There is a note of Bentham’s attached to Sir F. Burdett’s letter, to the effect that, as these documents were communicated to public meetings, by Major Cartwright, no apology is necessary for their further circulation.
Bentham consulted a common friend as to this alliance with Burdett, who answered—“You may certainly rely on Burdett, as far as Burdett can rely upon himself—which I hope and believe will, in this case, be more than usual.”
Bentham to Sir Francis Burdett.
“Q. S. P., 10th March, 1818.
Follows a supplement to my answer to yours of this day’s date. Your messenger was then waiting, and my tea and muffin cooling.
“As to Ballot, you yourself (you say, and to my great joy) have no objection to it. Having then your concurrence, I care not for anybody else. But this being the case, where can be the unadvisableness you speak of? In the House itself, is it in the nature of the case that this or anything else can make the smallest difference? Surely by the people, and those alone, can there be any, the faintest hope, of making, in the first instance, any sensible impression: only for the purpose of dissemination, which, however, is a most substantial purpose, can there be any use in saying anything in or to the House. But the people: can you deliberately suppose that, of those who wish for the right of suffrage, there can be any, unless with the view, and for the purpose, of selling it, would wish that it should not be free?—and this to such a degree as to be averse to any plan of reform of which such freedom would form a part?—and that in their breasts this wish is so firmly rooted as that it would be in vain to try, by argument, to remove it? Now, even supposing, for supposition’s sake, that this was really the case, I cannot conceive how it should be within our knowledge: and I am sure, if this were known to me, there would be an end to all wish, and therefore to all endeavour, for anything that is called Reform.
“With the Ballot as a fundamental, this I have the satisfaction of knowing, that the plan in question has made converts of some highly distinguished characters in the country, not only for talents but rank and opulence—some of them in Parliament, others about to be so.
“In relation to this, as well as on the other points, my plan, with the reasons on which it is grounded, lies before you. The reasons may be seen in Introduction, pp. clxxi to clxxxii (not to mention preceding pages, for example, p. cli) and Plan or Catechism, pp. 35 to 38.* If in any of them I have fallen into any material error, especially if it is of such sort as to prescribe a variation in the result—or if I have overlooked any conclusive argument, or set of arguments on the other side, I will most gratefully receive any intimation of it: in the opposite case, my opinion, and consequent determination, is already declared.”
Sir Francis answers:—
“St James’s Place,
I will endeavour to put upon paper, as speedily as I can, the objections to Ballot: for myself I have none. I will give reasons, however, why I think it useless, and if not necessary even mischievous, because of prejudice to be surmounted.
“Please to transmit the resolutions to me.—Yours most sincerely.”
The Resolutions on Parliamentary Reform were moved by Sir Francis Burdett, in the House of Commons, on Tuesday, the 2d of June, 1818, as follows:—
1. That no adequate security for good government can have place, but by means of, and in proportion to, a community of interest between governors and governed; and that the truth of this principle has been unequivocally recognised in speeches delivered from the throne by all the kings of this realm, (except only King Charles the First, and King James the Second,) from the accession of King James the First, down to the present reign, both inclusive.

— Exercise 1 —
Translate this sentence from the Bentham–Burdett correspondence into French: "Your messenger was then waiting, and my tea and muffin cooling."
— Exercise 2 —
Using the Bentham–Burdett correspondence, decide whether each statement agrees with it. Answer yes or no for each and quote the words that decide it.
(a) Burdett states that he personally objects to the Ballot.
(b) Bentham's letter to Burdett is dated 10th March, 1818.
(c) Burdett moved the Resolutions on Parliamentary Reform in the House of Commons on the 2d of June, 1818.
— Exercise 3 —
Pick up the Bentham–Burdett correspondence after its last sentence and continue it.

— Source excerpt —
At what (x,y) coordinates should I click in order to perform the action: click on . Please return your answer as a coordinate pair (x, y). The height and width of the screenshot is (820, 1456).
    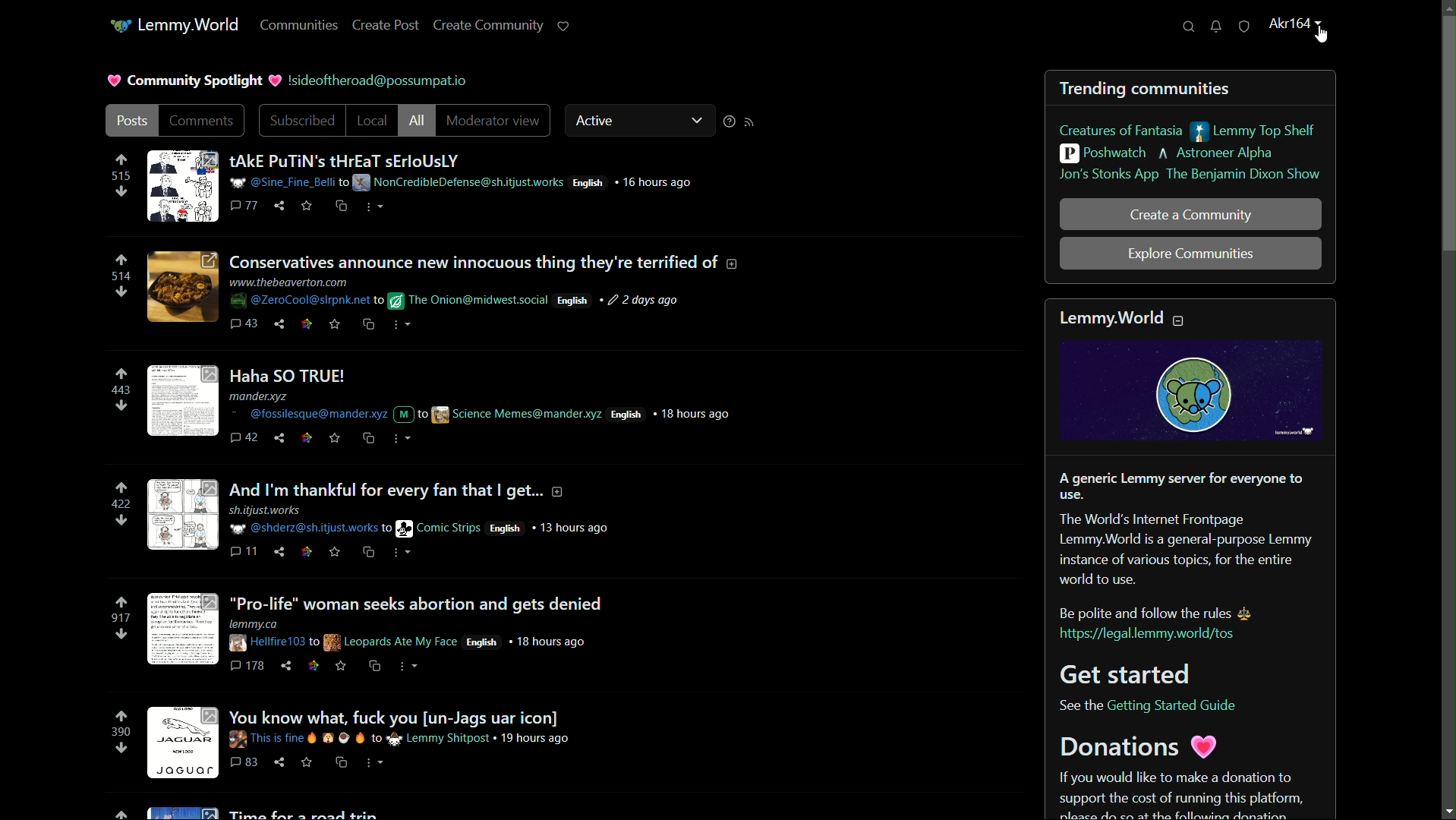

— Response 1 —
Votre messager attendait alors, et mon thé et mon muffin refroidissaient.

— Response 2 —
(a) No: "for myself I have none."
(b) Yes: "Q. S. P., 10th March, 1818."
(c) Yes: "were moved by Sir Francis Burdett, in the House of Commons, on Tuesday, the 2d of June, 1818"

— Response 3 —
2. That on any occasion upon which this community of interest fails to be entire, the interest of the few, or of the one, ought to give way to the interest of the many and that the truth of this principle has been recognised in speeches delivered from the throne by the kings of this realm, of every family, from the accession of King James the First, down to the present reign, both inclusive.
3. That under the government of this country, no such community of interest can have place, but in so far as the persons in whose hands the administration of public affairs is vested, are subject to the superintendence and control, or check, of the representatives of the people; such representatives speaking and acting in conformity to the sense of the people.
4. That, according to established usage, as evidenced by speeches from the throne, and other public acts, the members of this House being in their collective capacity styled representatives of the people, and the powers exercised by them, being on no other ground recognised as constitutional; it is only in so far as they are really and substantially representatives of the people, that the powers so exercised by them are constitutionally exercised.
5. That it is only in so far as the members of this House are in fact chosen, and from time to time removable by the free suffrages of the great body of the people, that there can be any adequate assurance, that the acts done by them, are in conformity to the sense and wishes of the people; and, therefore, that they can in truth, and without abuse of words, be styled, or declared to be, representatives of the people.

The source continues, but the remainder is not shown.